***** Data listing *****

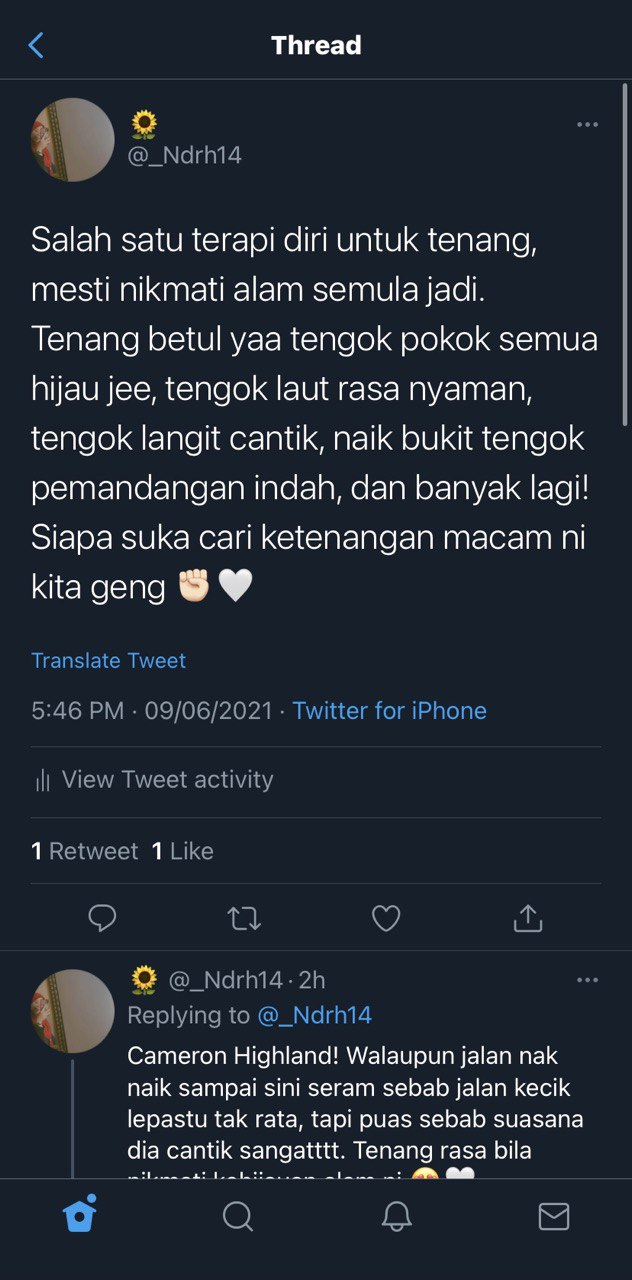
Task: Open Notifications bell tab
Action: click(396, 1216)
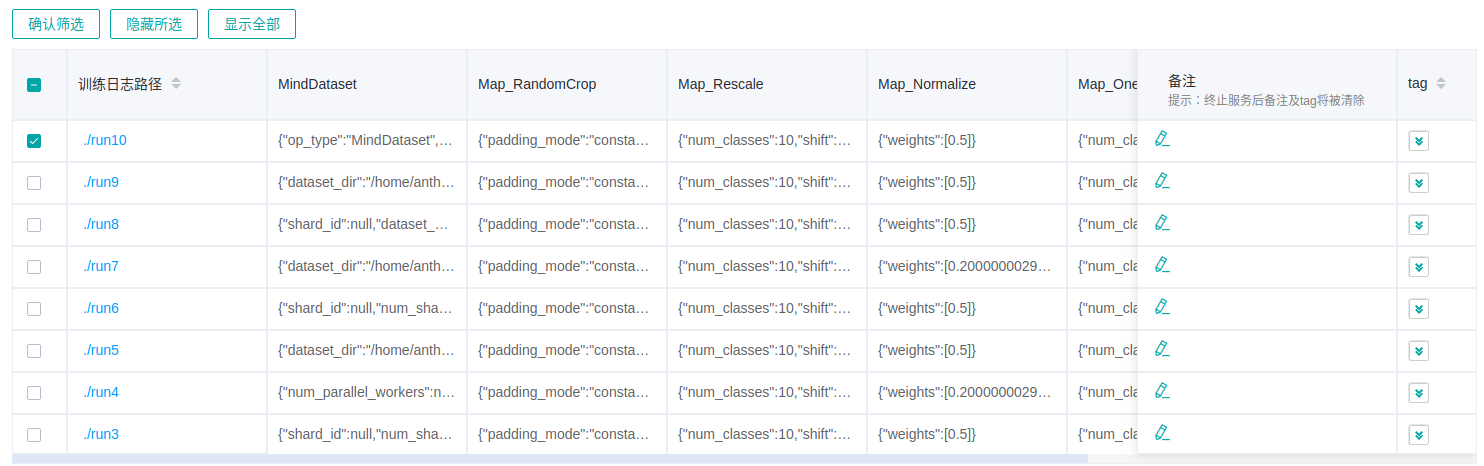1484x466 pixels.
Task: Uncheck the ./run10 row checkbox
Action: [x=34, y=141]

*****

Reproduce every entry above word for word, omitting the pictures from your answer.

> **Response**
Task: Open Notifications bell tab
Action: click(396, 1216)
1484x466 pixels.
Task: Uncheck the ./run10 row checkbox
Action: [x=34, y=141]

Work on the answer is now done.